Ciekawie było na boisku, ciekawie też na trybunach. Kibice obu zespołów w efektowny sposób (flagi, race, kolorowe dymy w klubowych barwach) dopingowali swoich ulubieńców. Świetna atmosfera została zepsuta w 50 min. Wtedy na boisko wpadły jednocześnie grupy spod znaku Zawiszy i TKP, i zaczęły się bić na bieżni i boisku. Sędzia Marcin Liana przerwał mecz na 9 minut. Policja użyła armatki wodnej, by uspokoić pseudokibiców. - Jesteż zażenowany postawą kibiców. Już się bałem, że sędzia przerwie mecz - mówił trener zawiszan Mirosław Rzepa.

Arbiter wznowił spotkanie, kiedy chuligani wrócili na trybuny. Zawiszanie szybko zdobyli drugiego gola. Akcję Kowalczyka po lewej stronie wykończył Wiśniewski strzałem z 10 metrów.
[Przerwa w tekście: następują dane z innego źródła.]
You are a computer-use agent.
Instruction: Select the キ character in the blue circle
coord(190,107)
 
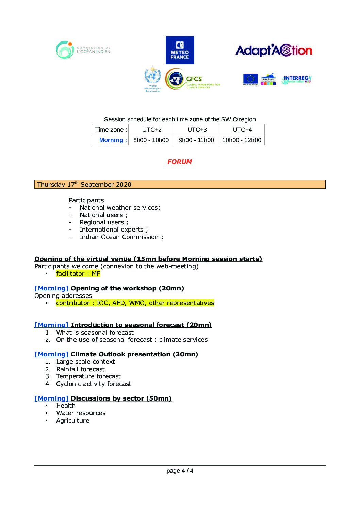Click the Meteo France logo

Ostatnie 20 minut stało pod znakiem przewagi gości. Torunianie mieli dwie idealne okazje. Najpierw w 70 min Paweł Kukowski był sam przed Polowczykiem i strzelil prosto w niego. Chwilę później w bramkarza Zawiszy trafił z 7 metrów Łukasz Drwięga. Jedynego gola zdobył Maciej Hanczewski. Kapitan TKP idealnie przymierzył pod poprzeczkę z rzutu wolnego z 20 metrów, ale było to w 89 minucie. Torunianom zabrakło już czasu na wyrównanie.

Wynik meczu

ZAWISZA BYDGOSZCZ - TKP TORUŃ 2:1 (1:0)

Strzelcy bramek

Zawisza: Kowalczyk (9.), Wiśniewski (52.)

TKP: Hanczewski (89.)

Zawisza: Polowczyk- Wysocki, Guzman (84. Kanclerz), Kremblewski, Krawczyński- Jabłoński, Łuczak (90. Kamiński), Łożyński, Wiśniewski- Tomczuk (68. Makulski), Kowalczyk (72. Dachtera)

TKP: Kryszak- Melnicki, D. Maćkiewicz, Gęsicki (64. Kukowski)- Hanczewski, Świderek, Dobek, Maziarz (46. Urbański), Szutkowski- Drwięga, J. Maćkiewicz

Żółte kartki: Kremblewski, Krawczyński (Zawisza), Drwięga (TKP)

Widzów: 2000

Pozostałe wyniki: Pomorzanin - Start Radziejów 1:0 (0:0), bramki:

Ł. Wierzchowski (70.); Sparta Brodnica - Zdrój Ciechocinek 0:1 (0:1), bramka: Nowak (25.); Wda Świecie - Wisła Nowe 0:0, Pomowiec Kijewo Królewskie - Lech Rypin 2:0 (2:0), bramki: Marks (9.), Rudolf (17.); Mień/Wiksbud Lipno - Pałuczanka Żnin 0:1 (0:0), bramka: Stelmaszewski (62.); Cuiavia Inowrocław - Victoria Koronowo 4:0 (1:0), bramki: Semenowicz (39., 75.), Bakiera (48.), Roszak (78.); Włocłavia - Legia Chełmża 2:1 (1:0), bramki: Zentkiewicz (24.), Frąckowiak (77. karny) - P. Kurek (60.).